Entrées de texte et de localisation d'éléments:
▬▬▬▬▬▬

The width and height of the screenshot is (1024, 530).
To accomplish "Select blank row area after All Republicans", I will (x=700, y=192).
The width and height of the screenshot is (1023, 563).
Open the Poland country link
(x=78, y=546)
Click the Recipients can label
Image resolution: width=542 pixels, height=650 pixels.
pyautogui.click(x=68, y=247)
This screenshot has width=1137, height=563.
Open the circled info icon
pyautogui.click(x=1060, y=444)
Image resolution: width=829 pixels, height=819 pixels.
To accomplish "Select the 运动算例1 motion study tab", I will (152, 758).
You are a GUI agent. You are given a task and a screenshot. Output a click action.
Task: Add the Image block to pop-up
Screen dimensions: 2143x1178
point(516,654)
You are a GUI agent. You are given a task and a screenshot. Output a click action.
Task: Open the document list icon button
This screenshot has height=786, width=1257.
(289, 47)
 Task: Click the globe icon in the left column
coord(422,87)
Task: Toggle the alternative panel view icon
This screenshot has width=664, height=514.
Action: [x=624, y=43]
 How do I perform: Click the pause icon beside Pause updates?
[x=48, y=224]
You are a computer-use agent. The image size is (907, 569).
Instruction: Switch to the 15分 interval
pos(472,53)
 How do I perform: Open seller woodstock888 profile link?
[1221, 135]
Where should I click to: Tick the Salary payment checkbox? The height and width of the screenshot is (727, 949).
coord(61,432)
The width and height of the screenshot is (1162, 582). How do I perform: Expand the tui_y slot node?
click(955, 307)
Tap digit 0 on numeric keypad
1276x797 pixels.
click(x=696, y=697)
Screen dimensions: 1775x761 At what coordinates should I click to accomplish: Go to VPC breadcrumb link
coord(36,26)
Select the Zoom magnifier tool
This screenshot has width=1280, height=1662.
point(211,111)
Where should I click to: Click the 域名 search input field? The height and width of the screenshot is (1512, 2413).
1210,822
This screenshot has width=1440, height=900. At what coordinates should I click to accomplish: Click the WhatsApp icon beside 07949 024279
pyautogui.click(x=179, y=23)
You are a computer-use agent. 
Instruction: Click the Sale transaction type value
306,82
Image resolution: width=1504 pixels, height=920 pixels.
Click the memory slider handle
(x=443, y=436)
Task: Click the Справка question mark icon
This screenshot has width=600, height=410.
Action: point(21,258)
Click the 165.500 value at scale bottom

▬▬▬▬▬▬

→ Objectif de la tâche:
Retranscrivez intégralement les données ci-dessus, ligne par ligne, sans rien y modifier.

→ Résultat obtenu:
The width and height of the screenshot is (1024, 530).
To accomplish "Select blank row area after All Republicans", I will (x=700, y=192).
The width and height of the screenshot is (1023, 563).
Open the Poland country link
(x=78, y=546)
Click the Recipients can label
Image resolution: width=542 pixels, height=650 pixels.
pyautogui.click(x=68, y=247)
This screenshot has width=1137, height=563.
Open the circled info icon
pyautogui.click(x=1060, y=444)
Image resolution: width=829 pixels, height=819 pixels.
To accomplish "Select the 运动算例1 motion study tab", I will (152, 758).
You are a GUI agent. You are given a task and a screenshot. Output a click action.
Task: Add the Image block to pop-up
Screen dimensions: 2143x1178
point(516,654)
You are a GUI agent. You are given a task and a screenshot. Output a click action.
Task: Open the document list icon button
This screenshot has height=786, width=1257.
(289, 47)
 Task: Click the globe icon in the left column
coord(422,87)
Task: Toggle the alternative panel view icon
This screenshot has width=664, height=514.
Action: [x=624, y=43]
 How do I perform: Click the pause icon beside Pause updates?
[x=48, y=224]
You are a computer-use agent. The image size is (907, 569).
Instruction: Switch to the 15分 interval
pos(472,53)
 How do I perform: Open seller woodstock888 profile link?
[1221, 135]
Where should I click to: Tick the Salary payment checkbox? The height and width of the screenshot is (727, 949).
coord(61,432)
The width and height of the screenshot is (1162, 582). How do I perform: Expand the tui_y slot node?
click(955, 307)
Tap digit 0 on numeric keypad
1276x797 pixels.
click(x=696, y=697)
Screen dimensions: 1775x761 At what coordinates should I click to accomplish: Go to VPC breadcrumb link
coord(36,26)
Select the Zoom magnifier tool
This screenshot has width=1280, height=1662.
point(211,111)
Where should I click to: Click the 域名 search input field? The height and width of the screenshot is (1512, 2413).
1210,822
This screenshot has width=1440, height=900. At what coordinates should I click to accomplish: Click the WhatsApp icon beside 07949 024279
pyautogui.click(x=179, y=23)
You are a computer-use agent. 
Instruction: Click the Sale transaction type value
306,82
Image resolution: width=1504 pixels, height=920 pixels.
Click the memory slider handle
(x=443, y=436)
Task: Click the Справка question mark icon
This screenshot has width=600, height=410.
Action: point(21,258)
Click the 165.500 value at scale bottom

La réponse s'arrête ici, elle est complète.